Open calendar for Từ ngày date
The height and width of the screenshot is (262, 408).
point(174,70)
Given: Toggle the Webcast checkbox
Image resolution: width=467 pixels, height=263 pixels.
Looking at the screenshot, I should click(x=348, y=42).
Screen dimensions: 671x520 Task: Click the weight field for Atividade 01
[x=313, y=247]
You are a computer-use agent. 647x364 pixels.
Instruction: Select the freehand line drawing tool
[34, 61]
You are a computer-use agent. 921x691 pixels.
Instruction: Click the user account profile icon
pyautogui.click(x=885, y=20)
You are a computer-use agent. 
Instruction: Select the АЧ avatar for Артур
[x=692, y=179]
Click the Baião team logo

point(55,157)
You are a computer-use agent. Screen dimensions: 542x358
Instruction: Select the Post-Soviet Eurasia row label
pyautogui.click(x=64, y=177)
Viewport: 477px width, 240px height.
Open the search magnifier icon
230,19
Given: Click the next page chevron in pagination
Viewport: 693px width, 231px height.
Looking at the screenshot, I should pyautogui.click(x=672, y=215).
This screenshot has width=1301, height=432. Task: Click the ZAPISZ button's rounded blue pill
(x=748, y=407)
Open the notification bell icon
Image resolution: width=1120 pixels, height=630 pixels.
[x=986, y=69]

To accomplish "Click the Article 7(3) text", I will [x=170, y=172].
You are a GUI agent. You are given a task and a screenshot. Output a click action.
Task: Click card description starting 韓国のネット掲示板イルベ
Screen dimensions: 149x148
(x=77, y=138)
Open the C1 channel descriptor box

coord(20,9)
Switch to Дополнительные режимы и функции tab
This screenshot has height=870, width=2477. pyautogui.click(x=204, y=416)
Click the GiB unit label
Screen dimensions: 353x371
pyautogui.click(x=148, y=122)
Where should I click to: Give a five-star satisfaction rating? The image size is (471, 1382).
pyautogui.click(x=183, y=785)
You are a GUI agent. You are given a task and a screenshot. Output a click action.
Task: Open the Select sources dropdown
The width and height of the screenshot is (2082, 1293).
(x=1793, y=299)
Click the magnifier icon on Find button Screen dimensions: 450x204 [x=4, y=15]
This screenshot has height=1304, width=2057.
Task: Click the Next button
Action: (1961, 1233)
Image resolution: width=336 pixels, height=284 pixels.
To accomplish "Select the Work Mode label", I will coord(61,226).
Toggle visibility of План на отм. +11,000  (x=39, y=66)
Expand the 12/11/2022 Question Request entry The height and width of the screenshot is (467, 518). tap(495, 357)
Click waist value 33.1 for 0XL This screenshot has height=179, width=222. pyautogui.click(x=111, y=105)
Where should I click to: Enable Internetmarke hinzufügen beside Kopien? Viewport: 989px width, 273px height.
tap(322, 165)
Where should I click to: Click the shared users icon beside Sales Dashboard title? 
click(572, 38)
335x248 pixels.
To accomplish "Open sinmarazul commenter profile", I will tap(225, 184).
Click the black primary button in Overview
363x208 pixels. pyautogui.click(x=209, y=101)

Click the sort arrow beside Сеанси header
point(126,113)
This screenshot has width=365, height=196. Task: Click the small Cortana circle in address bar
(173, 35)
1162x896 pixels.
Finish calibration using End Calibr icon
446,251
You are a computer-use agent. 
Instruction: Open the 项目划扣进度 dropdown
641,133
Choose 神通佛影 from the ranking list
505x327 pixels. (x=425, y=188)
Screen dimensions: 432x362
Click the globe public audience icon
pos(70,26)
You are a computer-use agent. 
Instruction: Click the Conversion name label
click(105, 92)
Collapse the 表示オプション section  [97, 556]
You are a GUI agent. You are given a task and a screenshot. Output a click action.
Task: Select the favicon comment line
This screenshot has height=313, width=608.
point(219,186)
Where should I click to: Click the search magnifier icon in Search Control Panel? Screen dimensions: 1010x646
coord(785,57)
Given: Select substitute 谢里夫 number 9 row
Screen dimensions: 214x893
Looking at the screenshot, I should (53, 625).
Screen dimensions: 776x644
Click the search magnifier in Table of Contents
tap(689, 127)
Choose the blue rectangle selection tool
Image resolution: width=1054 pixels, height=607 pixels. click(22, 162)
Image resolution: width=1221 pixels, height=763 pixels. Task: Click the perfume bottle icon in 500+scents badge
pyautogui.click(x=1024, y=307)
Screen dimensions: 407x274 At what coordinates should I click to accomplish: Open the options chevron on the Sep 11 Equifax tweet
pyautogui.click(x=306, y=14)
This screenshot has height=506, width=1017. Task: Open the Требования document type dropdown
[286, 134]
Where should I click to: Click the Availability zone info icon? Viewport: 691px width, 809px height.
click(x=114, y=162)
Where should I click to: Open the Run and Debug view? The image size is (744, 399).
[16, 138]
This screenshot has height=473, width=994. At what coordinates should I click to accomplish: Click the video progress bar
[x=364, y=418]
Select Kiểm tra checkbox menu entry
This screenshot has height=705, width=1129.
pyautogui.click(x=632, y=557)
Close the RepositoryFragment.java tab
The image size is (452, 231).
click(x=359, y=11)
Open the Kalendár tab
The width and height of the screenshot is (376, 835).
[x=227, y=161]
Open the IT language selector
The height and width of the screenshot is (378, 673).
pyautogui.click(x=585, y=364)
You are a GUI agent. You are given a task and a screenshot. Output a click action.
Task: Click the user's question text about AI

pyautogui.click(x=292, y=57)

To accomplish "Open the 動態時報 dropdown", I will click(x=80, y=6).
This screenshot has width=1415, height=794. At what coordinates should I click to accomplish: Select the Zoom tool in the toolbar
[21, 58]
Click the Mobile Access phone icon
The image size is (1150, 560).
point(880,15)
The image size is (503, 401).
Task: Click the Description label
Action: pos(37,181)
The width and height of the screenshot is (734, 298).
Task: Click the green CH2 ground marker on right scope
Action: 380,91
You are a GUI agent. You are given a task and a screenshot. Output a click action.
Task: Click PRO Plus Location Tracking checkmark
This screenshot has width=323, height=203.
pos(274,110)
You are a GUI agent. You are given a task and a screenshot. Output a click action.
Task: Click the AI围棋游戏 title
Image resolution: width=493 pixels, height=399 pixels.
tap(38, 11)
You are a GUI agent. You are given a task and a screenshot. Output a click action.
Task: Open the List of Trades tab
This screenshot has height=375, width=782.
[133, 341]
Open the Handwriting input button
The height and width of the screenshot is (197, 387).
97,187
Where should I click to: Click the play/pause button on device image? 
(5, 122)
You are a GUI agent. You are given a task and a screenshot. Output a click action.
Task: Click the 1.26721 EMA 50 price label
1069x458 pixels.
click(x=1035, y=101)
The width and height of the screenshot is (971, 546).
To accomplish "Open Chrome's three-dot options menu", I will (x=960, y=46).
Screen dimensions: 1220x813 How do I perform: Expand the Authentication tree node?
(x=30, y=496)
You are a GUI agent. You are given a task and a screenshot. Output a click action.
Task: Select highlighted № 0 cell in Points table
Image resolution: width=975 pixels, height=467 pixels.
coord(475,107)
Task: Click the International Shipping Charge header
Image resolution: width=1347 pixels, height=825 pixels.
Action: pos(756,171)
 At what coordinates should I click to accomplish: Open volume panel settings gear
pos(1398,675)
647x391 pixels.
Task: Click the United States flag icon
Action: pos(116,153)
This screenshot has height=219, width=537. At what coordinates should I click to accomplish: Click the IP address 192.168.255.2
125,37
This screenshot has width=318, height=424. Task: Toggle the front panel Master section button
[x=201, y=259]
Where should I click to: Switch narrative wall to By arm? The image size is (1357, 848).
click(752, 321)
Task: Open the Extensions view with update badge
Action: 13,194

——

PROBLEM STATEMENT: Quote all of the rows above word for word, from the first line through the last, without changing anything.

FULL ANSWER:
Open calendar for Từ ngày date
The height and width of the screenshot is (262, 408).
point(174,70)
Given: Toggle the Webcast checkbox
Image resolution: width=467 pixels, height=263 pixels.
Looking at the screenshot, I should click(x=348, y=42).
Screen dimensions: 671x520 Task: Click the weight field for Atividade 01
[x=313, y=247]
You are a computer-use agent. 647x364 pixels.
Instruction: Select the freehand line drawing tool
[34, 61]
You are a computer-use agent. 921x691 pixels.
Instruction: Click the user account profile icon
pyautogui.click(x=885, y=20)
You are a computer-use agent. 
Instruction: Select the АЧ avatar for Артур
[x=692, y=179]
Click the Baião team logo

point(55,157)
You are a computer-use agent. Screen dimensions: 542x358
Instruction: Select the Post-Soviet Eurasia row label
pyautogui.click(x=64, y=177)
Viewport: 477px width, 240px height.
Open the search magnifier icon
230,19
Given: Click the next page chevron in pagination
Viewport: 693px width, 231px height.
Looking at the screenshot, I should pyautogui.click(x=672, y=215).
This screenshot has width=1301, height=432. Task: Click the ZAPISZ button's rounded blue pill
(x=748, y=407)
Open the notification bell icon
Image resolution: width=1120 pixels, height=630 pixels.
[x=986, y=69]

To accomplish "Click the Article 7(3) text", I will [x=170, y=172].
You are a GUI agent. You are given a task and a screenshot. Output a click action.
Task: Click card description starting 韓国のネット掲示板イルベ
Screen dimensions: 149x148
(x=77, y=138)
Open the C1 channel descriptor box

coord(20,9)
Switch to Дополнительные режимы и функции tab
This screenshot has height=870, width=2477. pyautogui.click(x=204, y=416)
Click the GiB unit label
Screen dimensions: 353x371
pyautogui.click(x=148, y=122)
Where should I click to: Give a five-star satisfaction rating? The image size is (471, 1382).
pyautogui.click(x=183, y=785)
You are a GUI agent. You are given a task and a screenshot. Output a click action.
Task: Open the Select sources dropdown
The width and height of the screenshot is (2082, 1293).
(x=1793, y=299)
Click the magnifier icon on Find button Screen dimensions: 450x204 [x=4, y=15]
This screenshot has height=1304, width=2057.
Task: Click the Next button
Action: (1961, 1233)
Image resolution: width=336 pixels, height=284 pixels.
To accomplish "Select the Work Mode label", I will coord(61,226).
Toggle visibility of План на отм. +11,000  (x=39, y=66)
Expand the 12/11/2022 Question Request entry The height and width of the screenshot is (467, 518). tap(495, 357)
Click waist value 33.1 for 0XL This screenshot has height=179, width=222. pyautogui.click(x=111, y=105)
Where should I click to: Enable Internetmarke hinzufügen beside Kopien? Viewport: 989px width, 273px height.
tap(322, 165)
Where should I click to: Click the shared users icon beside Sales Dashboard title? 
click(572, 38)
335x248 pixels.
To accomplish "Open sinmarazul commenter profile", I will tap(225, 184).
Click the black primary button in Overview
363x208 pixels. pyautogui.click(x=209, y=101)

Click the sort arrow beside Сеанси header
point(126,113)
This screenshot has width=365, height=196. Task: Click the small Cortana circle in address bar
(173, 35)
1162x896 pixels.
Finish calibration using End Calibr icon
446,251
You are a computer-use agent. 
Instruction: Open the 项目划扣进度 dropdown
641,133
Choose 神通佛影 from the ranking list
505x327 pixels. (x=425, y=188)
Screen dimensions: 432x362
Click the globe public audience icon
pos(70,26)
You are a computer-use agent. 
Instruction: Click the Conversion name label
click(105, 92)
Collapse the 表示オプション section  [97, 556]
You are a GUI agent. You are given a task and a screenshot. Output a click action.
Task: Select the favicon comment line
This screenshot has height=313, width=608.
point(219,186)
Where should I click to: Click the search magnifier icon in Search Control Panel? Screen dimensions: 1010x646
coord(785,57)
Given: Select substitute 谢里夫 number 9 row
Screen dimensions: 214x893
Looking at the screenshot, I should (53, 625).
Screen dimensions: 776x644
Click the search magnifier in Table of Contents
tap(689, 127)
Choose the blue rectangle selection tool
Image resolution: width=1054 pixels, height=607 pixels. click(22, 162)
Image resolution: width=1221 pixels, height=763 pixels. Task: Click the perfume bottle icon in 500+scents badge
pyautogui.click(x=1024, y=307)
Screen dimensions: 407x274 At what coordinates should I click to accomplish: Open the options chevron on the Sep 11 Equifax tweet
pyautogui.click(x=306, y=14)
This screenshot has height=506, width=1017. Task: Open the Требования document type dropdown
[286, 134]
Where should I click to: Click the Availability zone info icon? Viewport: 691px width, 809px height.
click(x=114, y=162)
Where should I click to: Open the Run and Debug view? The image size is (744, 399).
[16, 138]
This screenshot has height=473, width=994. At what coordinates should I click to accomplish: Click the video progress bar
[x=364, y=418]
Select Kiểm tra checkbox menu entry
This screenshot has height=705, width=1129.
pyautogui.click(x=632, y=557)
Close the RepositoryFragment.java tab
The image size is (452, 231).
click(x=359, y=11)
Open the Kalendár tab
The width and height of the screenshot is (376, 835).
[x=227, y=161]
Open the IT language selector
The height and width of the screenshot is (378, 673).
pyautogui.click(x=585, y=364)
You are a GUI agent. You are given a task and a screenshot. Output a click action.
Task: Click the user's question text about AI

pyautogui.click(x=292, y=57)

To accomplish "Open the 動態時報 dropdown", I will click(x=80, y=6).
This screenshot has width=1415, height=794. At what coordinates should I click to accomplish: Select the Zoom tool in the toolbar
[21, 58]
Click the Mobile Access phone icon
The image size is (1150, 560).
point(880,15)
The image size is (503, 401).
Task: Click the Description label
Action: pos(37,181)
The width and height of the screenshot is (734, 298).
Task: Click the green CH2 ground marker on right scope
Action: 380,91
You are a GUI agent. You are given a task and a screenshot. Output a click action.
Task: Click PRO Plus Location Tracking checkmark
This screenshot has width=323, height=203.
pos(274,110)
You are a GUI agent. You are given a task and a screenshot. Output a click action.
Task: Click the AI围棋游戏 title
Image resolution: width=493 pixels, height=399 pixels.
tap(38, 11)
You are a GUI agent. You are given a task and a screenshot. Output a click action.
Task: Open the List of Trades tab
This screenshot has height=375, width=782.
[133, 341]
Open the Handwriting input button
The height and width of the screenshot is (197, 387).
97,187
Where should I click to: Click the play/pause button on device image? 
(5, 122)
You are a GUI agent. You are given a task and a screenshot. Output a click action.
Task: Click the 1.26721 EMA 50 price label
1069x458 pixels.
click(x=1035, y=101)
The width and height of the screenshot is (971, 546).
To accomplish "Open Chrome's three-dot options menu", I will (x=960, y=46).
Screen dimensions: 1220x813 How do I perform: Expand the Authentication tree node?
(x=30, y=496)
You are a GUI agent. You are given a task and a screenshot. Output a click action.
Task: Select highlighted № 0 cell in Points table
Image resolution: width=975 pixels, height=467 pixels.
coord(475,107)
Task: Click the International Shipping Charge header
Image resolution: width=1347 pixels, height=825 pixels.
Action: pos(756,171)
 At what coordinates should I click to accomplish: Open volume panel settings gear
pos(1398,675)
647x391 pixels.
Task: Click the United States flag icon
Action: pos(116,153)
This screenshot has height=219, width=537. At what coordinates should I click to accomplish: Click the IP address 192.168.255.2
125,37
This screenshot has width=318, height=424. Task: Toggle the front panel Master section button
[x=201, y=259]
Where should I click to: Switch narrative wall to By arm? The image size is (1357, 848).
click(752, 321)
Task: Open the Extensions view with update badge
Action: 13,194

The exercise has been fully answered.